Copy out each of the following entries, keeping every line and character unchanged.

(Entries from a pointing dataset)
## Start

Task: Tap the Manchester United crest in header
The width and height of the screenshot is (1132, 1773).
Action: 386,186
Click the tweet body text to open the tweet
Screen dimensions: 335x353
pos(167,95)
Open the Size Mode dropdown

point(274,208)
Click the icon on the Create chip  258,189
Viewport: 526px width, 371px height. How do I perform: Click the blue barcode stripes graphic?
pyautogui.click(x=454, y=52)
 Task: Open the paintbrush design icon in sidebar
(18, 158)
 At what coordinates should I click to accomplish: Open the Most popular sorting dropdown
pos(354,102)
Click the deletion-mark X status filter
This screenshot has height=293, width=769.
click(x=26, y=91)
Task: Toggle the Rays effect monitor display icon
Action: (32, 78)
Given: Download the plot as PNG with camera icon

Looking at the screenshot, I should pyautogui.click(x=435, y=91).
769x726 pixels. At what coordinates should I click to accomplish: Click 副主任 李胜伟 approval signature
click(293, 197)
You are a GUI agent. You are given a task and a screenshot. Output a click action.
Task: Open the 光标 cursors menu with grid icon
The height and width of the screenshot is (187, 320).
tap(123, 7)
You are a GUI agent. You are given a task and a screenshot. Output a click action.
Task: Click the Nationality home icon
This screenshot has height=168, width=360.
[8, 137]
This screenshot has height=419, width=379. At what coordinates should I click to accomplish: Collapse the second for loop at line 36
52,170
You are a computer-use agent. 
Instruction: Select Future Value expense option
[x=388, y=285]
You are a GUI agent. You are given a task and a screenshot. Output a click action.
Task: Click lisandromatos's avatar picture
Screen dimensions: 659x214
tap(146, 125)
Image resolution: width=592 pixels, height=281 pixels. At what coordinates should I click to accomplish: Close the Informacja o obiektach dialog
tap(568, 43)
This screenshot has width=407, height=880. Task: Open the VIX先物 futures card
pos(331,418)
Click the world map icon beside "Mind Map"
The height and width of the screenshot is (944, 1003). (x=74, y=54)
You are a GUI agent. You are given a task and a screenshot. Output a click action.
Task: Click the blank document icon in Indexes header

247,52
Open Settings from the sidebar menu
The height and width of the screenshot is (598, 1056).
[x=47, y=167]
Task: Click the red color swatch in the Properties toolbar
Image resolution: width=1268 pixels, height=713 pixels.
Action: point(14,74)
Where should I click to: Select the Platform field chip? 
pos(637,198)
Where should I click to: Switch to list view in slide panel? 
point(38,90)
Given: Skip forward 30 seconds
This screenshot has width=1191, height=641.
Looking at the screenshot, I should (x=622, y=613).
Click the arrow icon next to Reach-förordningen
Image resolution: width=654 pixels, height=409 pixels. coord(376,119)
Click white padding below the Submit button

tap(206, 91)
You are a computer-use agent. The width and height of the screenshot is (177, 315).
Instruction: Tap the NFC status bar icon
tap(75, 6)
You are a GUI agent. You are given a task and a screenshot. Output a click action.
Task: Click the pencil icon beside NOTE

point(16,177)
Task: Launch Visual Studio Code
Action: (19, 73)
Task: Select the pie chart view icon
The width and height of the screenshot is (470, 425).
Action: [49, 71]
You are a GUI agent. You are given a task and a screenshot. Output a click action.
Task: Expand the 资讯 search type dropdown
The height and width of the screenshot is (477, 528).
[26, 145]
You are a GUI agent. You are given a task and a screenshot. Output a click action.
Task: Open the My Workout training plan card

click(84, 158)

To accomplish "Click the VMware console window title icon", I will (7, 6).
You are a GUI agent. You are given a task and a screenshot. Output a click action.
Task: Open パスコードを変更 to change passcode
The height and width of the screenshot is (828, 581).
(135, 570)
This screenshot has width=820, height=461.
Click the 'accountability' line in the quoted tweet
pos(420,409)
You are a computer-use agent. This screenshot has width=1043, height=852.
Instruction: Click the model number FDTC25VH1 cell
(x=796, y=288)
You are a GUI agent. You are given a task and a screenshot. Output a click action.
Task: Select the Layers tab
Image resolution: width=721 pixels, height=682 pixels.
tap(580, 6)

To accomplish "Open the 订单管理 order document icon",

## End

## RESPONSE
Task: Tap the Manchester United crest in header
The width and height of the screenshot is (1132, 1773).
Action: 386,186
Click the tweet body text to open the tweet
Screen dimensions: 335x353
pos(167,95)
Open the Size Mode dropdown

point(274,208)
Click the icon on the Create chip  258,189
Viewport: 526px width, 371px height. How do I perform: Click the blue barcode stripes graphic?
pyautogui.click(x=454, y=52)
 Task: Open the paintbrush design icon in sidebar
(18, 158)
 At what coordinates should I click to accomplish: Open the Most popular sorting dropdown
pos(354,102)
Click the deletion-mark X status filter
This screenshot has height=293, width=769.
click(x=26, y=91)
Task: Toggle the Rays effect monitor display icon
Action: (32, 78)
Given: Download the plot as PNG with camera icon

Looking at the screenshot, I should pyautogui.click(x=435, y=91).
769x726 pixels. At what coordinates should I click to accomplish: Click 副主任 李胜伟 approval signature
click(293, 197)
You are a GUI agent. You are given a task and a screenshot. Output a click action.
Task: Open the 光标 cursors menu with grid icon
The height and width of the screenshot is (187, 320).
tap(123, 7)
You are a GUI agent. You are given a task and a screenshot. Output a click action.
Task: Click the Nationality home icon
This screenshot has height=168, width=360.
[8, 137]
This screenshot has height=419, width=379. At what coordinates should I click to accomplish: Collapse the second for loop at line 36
52,170
You are a computer-use agent. 
Instruction: Select Future Value expense option
[x=388, y=285]
You are a GUI agent. You are given a task and a screenshot. Output a click action.
Task: Click lisandromatos's avatar picture
Screen dimensions: 659x214
tap(146, 125)
Image resolution: width=592 pixels, height=281 pixels. At what coordinates should I click to accomplish: Close the Informacja o obiektach dialog
tap(568, 43)
This screenshot has width=407, height=880. Task: Open the VIX先物 futures card
pos(331,418)
Click the world map icon beside "Mind Map"
The height and width of the screenshot is (944, 1003). (x=74, y=54)
You are a GUI agent. You are given a task and a screenshot. Output a click action.
Task: Click the blank document icon in Indexes header

247,52
Open Settings from the sidebar menu
The height and width of the screenshot is (598, 1056).
[x=47, y=167]
Task: Click the red color swatch in the Properties toolbar
Image resolution: width=1268 pixels, height=713 pixels.
Action: point(14,74)
Where should I click to: Select the Platform field chip? 
pos(637,198)
Where should I click to: Switch to list view in slide panel? 
point(38,90)
Given: Skip forward 30 seconds
This screenshot has width=1191, height=641.
Looking at the screenshot, I should (x=622, y=613).
Click the arrow icon next to Reach-förordningen
Image resolution: width=654 pixels, height=409 pixels. coord(376,119)
Click white padding below the Submit button

tap(206, 91)
You are a computer-use agent. The width and height of the screenshot is (177, 315).
Instruction: Tap the NFC status bar icon
tap(75, 6)
You are a GUI agent. You are given a task and a screenshot. Output a click action.
Task: Click the pencil icon beside NOTE

point(16,177)
Task: Launch Visual Studio Code
Action: (19, 73)
Task: Select the pie chart view icon
The width and height of the screenshot is (470, 425).
Action: [49, 71]
You are a GUI agent. You are given a task and a screenshot. Output a click action.
Task: Expand the 资讯 search type dropdown
The height and width of the screenshot is (477, 528).
[26, 145]
You are a GUI agent. You are given a task and a screenshot. Output a click action.
Task: Open the My Workout training plan card

click(84, 158)

To accomplish "Click the VMware console window title icon", I will (7, 6).
You are a GUI agent. You are given a task and a screenshot. Output a click action.
Task: Open パスコードを変更 to change passcode
The height and width of the screenshot is (828, 581).
(135, 570)
This screenshot has width=820, height=461.
Click the 'accountability' line in the quoted tweet
pos(420,409)
You are a computer-use agent. This screenshot has width=1043, height=852.
Instruction: Click the model number FDTC25VH1 cell
(x=796, y=288)
You are a GUI agent. You are given a task and a screenshot. Output a click action.
Task: Select the Layers tab
Image resolution: width=721 pixels, height=682 pixels.
tap(580, 6)

To accomplish "Open the 订单管理 order document icon",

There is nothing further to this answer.